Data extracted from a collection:
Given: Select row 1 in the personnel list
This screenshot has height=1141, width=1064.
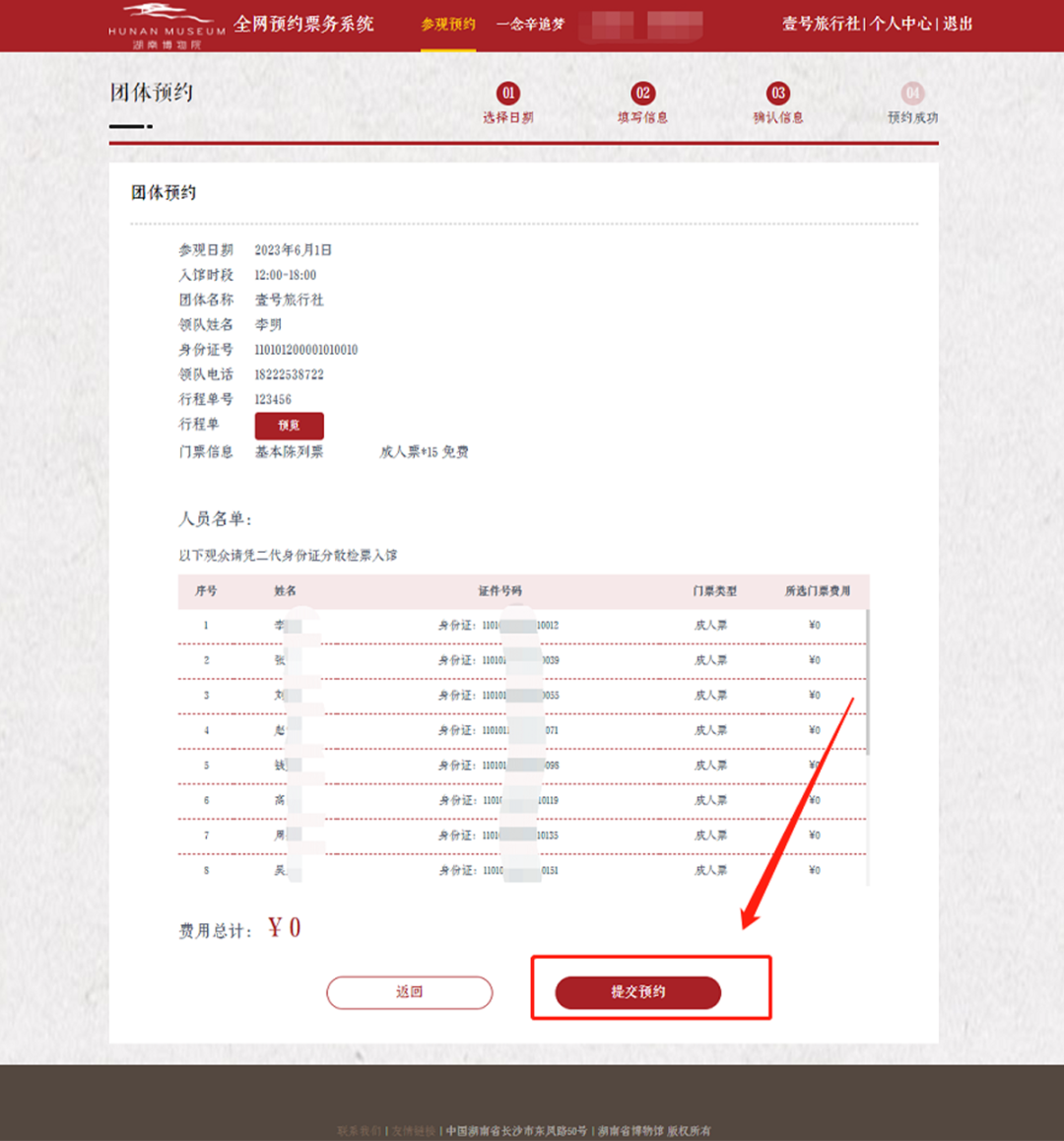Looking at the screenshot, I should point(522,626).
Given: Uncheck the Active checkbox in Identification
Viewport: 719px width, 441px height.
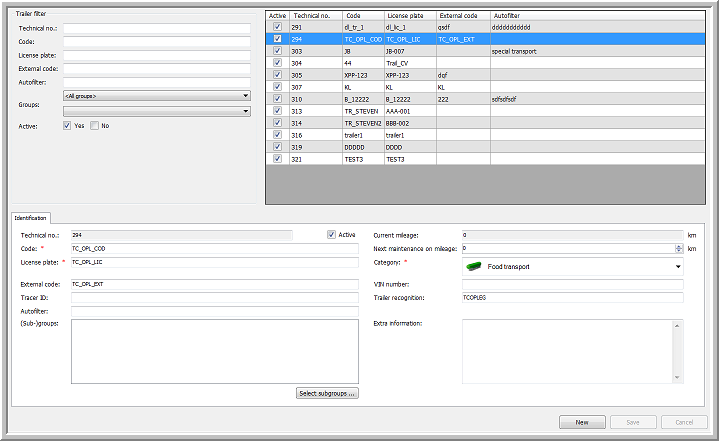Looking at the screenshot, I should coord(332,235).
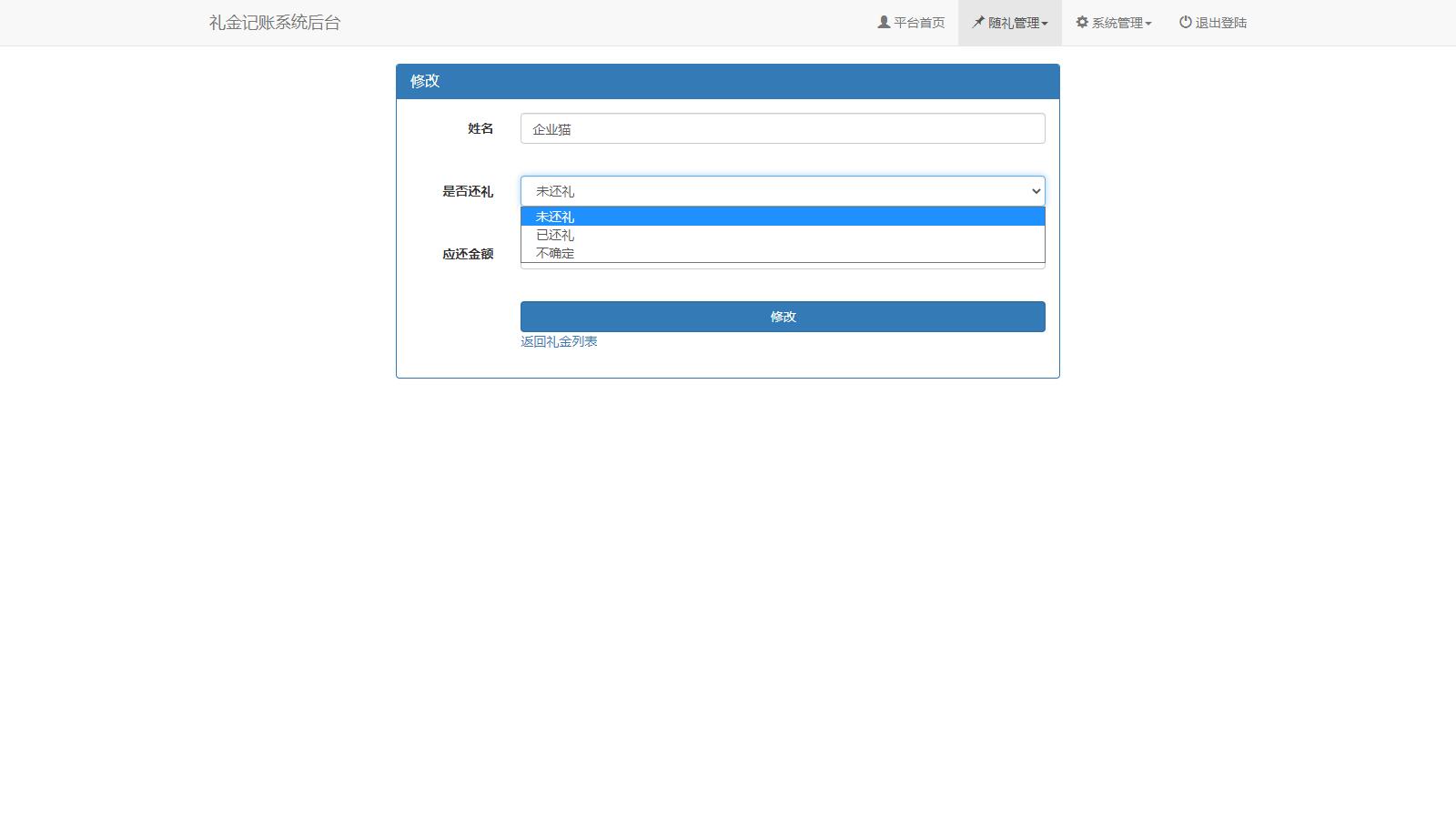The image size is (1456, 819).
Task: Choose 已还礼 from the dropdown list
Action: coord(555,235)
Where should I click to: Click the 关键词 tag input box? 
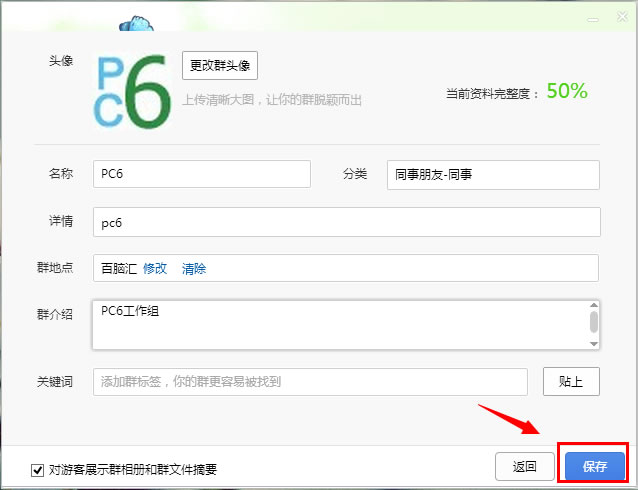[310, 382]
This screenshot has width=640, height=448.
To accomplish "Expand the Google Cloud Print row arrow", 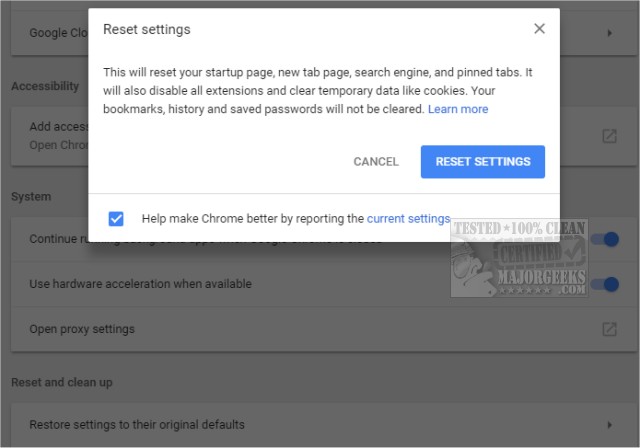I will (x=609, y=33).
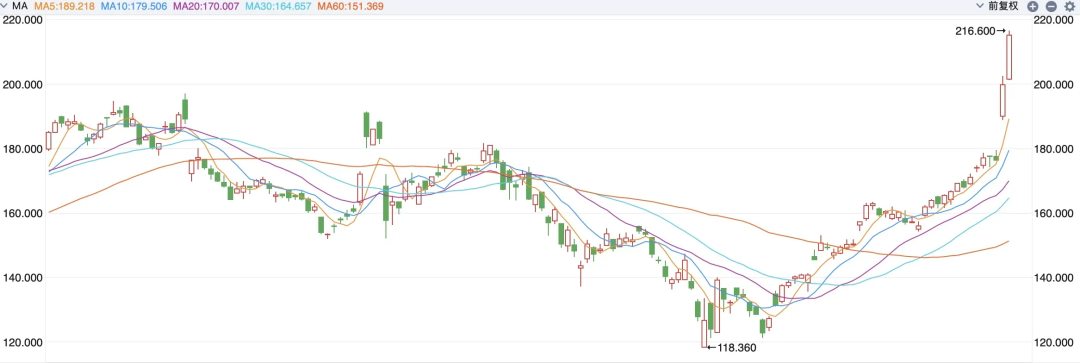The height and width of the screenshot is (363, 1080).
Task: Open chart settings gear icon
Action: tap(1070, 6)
...
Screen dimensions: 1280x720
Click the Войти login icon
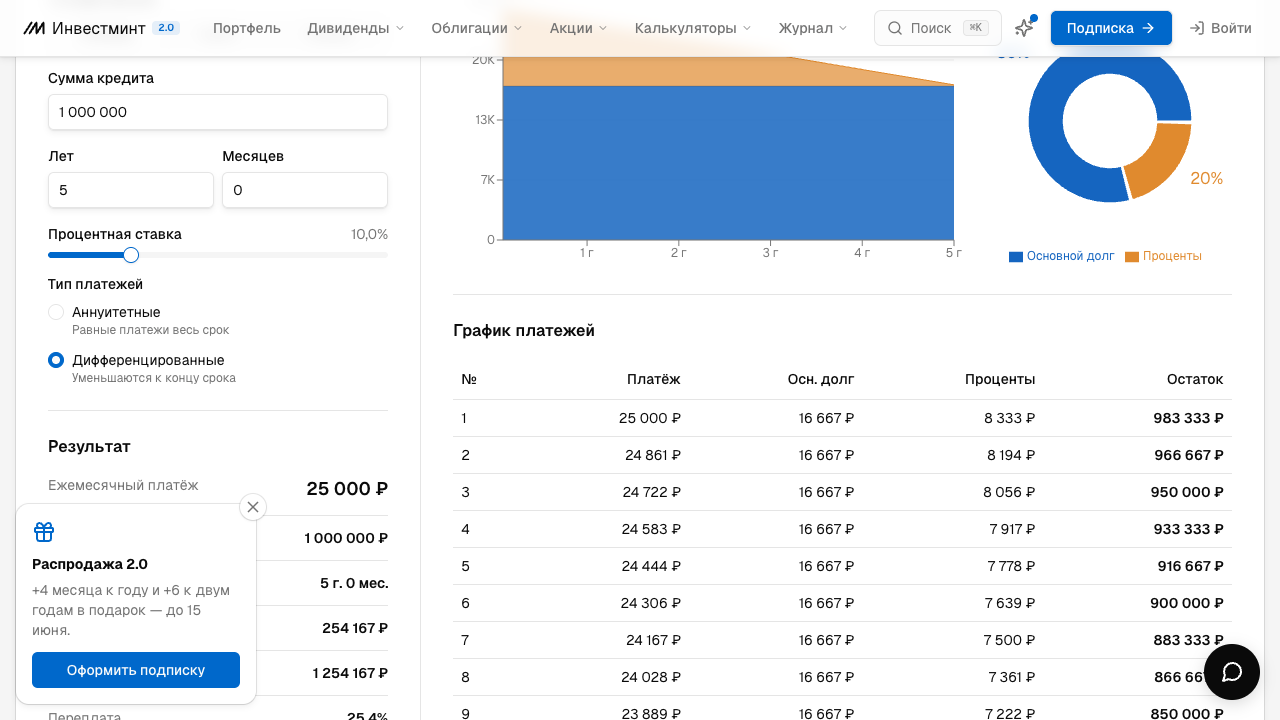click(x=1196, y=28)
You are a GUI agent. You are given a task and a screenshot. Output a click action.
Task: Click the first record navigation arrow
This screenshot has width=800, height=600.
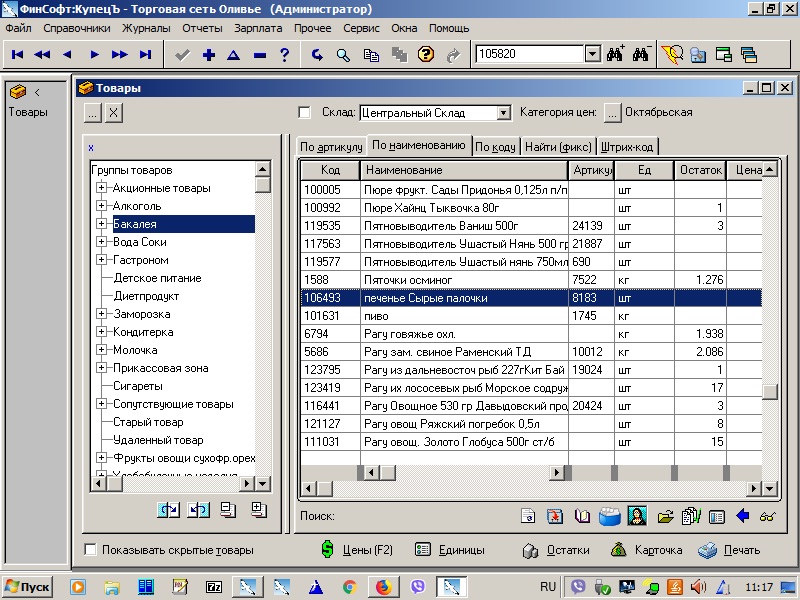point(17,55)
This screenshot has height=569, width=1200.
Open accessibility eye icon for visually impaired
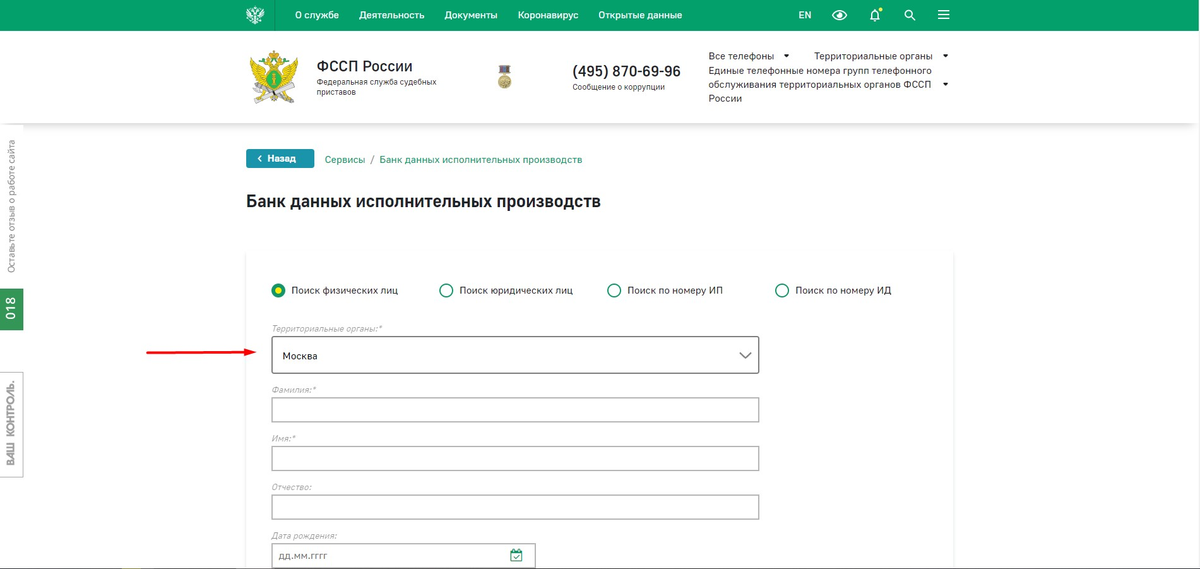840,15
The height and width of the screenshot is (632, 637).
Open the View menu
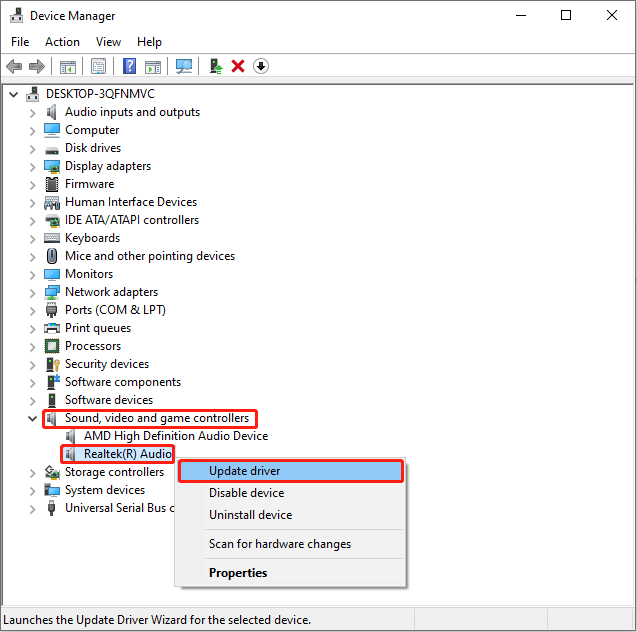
...
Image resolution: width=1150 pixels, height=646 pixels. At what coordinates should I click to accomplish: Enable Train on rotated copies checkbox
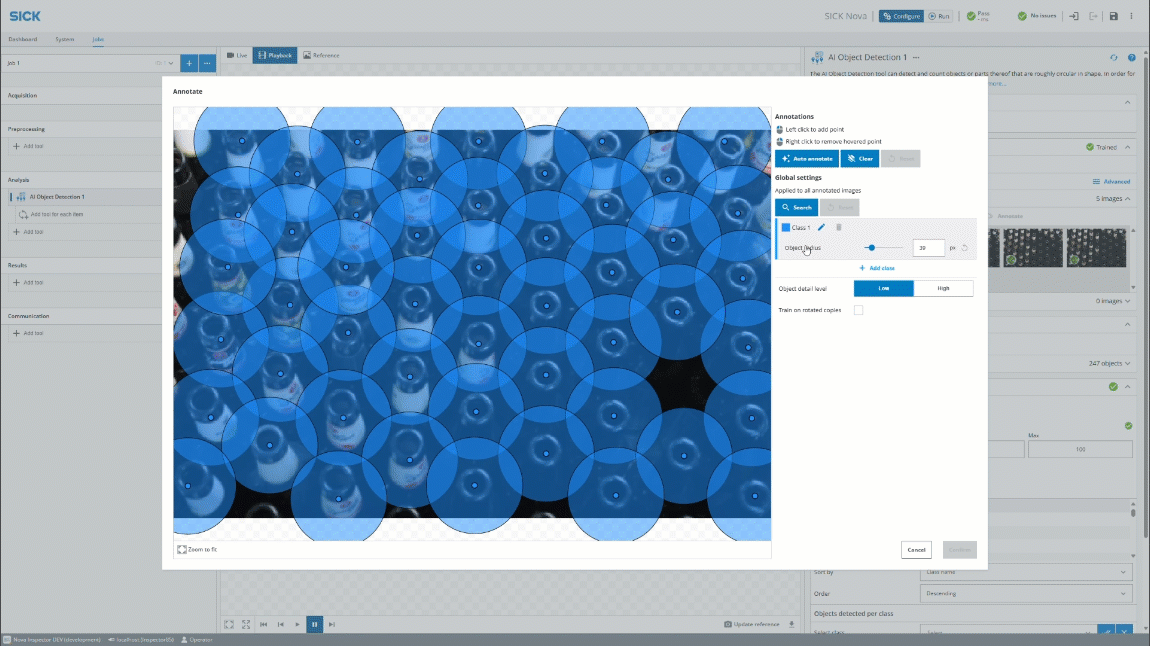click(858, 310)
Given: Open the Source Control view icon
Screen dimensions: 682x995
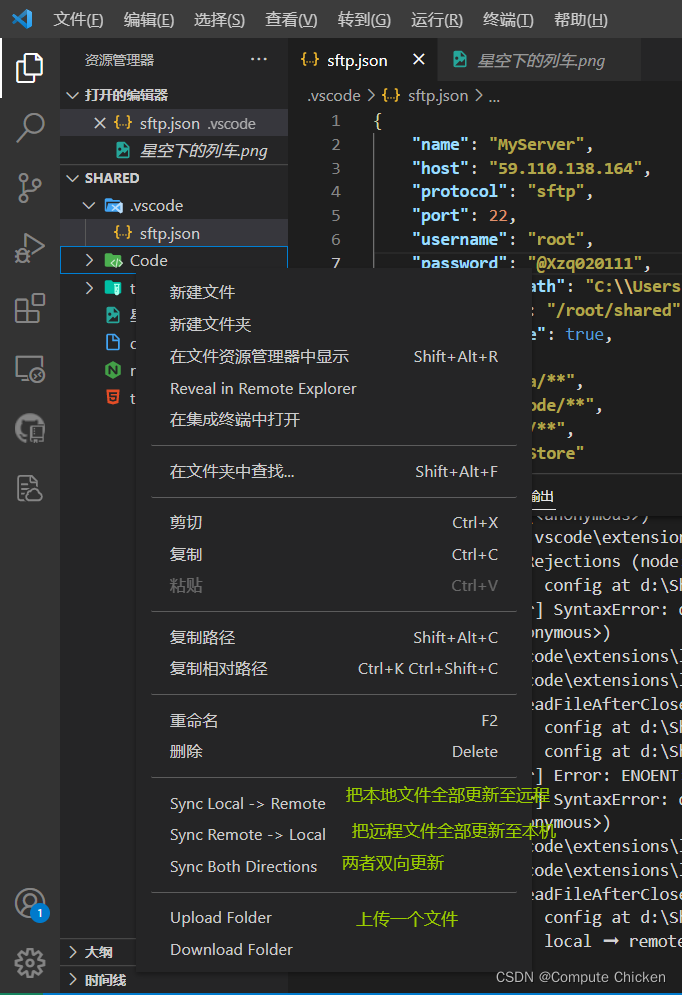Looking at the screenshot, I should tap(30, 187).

_Try it_
Each line above starting at the one holding "Given: Select row 1 in the personnel list" and ending at the one holding "Given: Uncheck the" should be set down exactly as it stands, both ends included, with no pictures.

_Answer to the exercise_
Given: Select row 1 in the personnel list
This screenshot has height=1141, width=1064.
Looking at the screenshot, I should point(522,626).
Given: Uncheck the Active checkbox in Identification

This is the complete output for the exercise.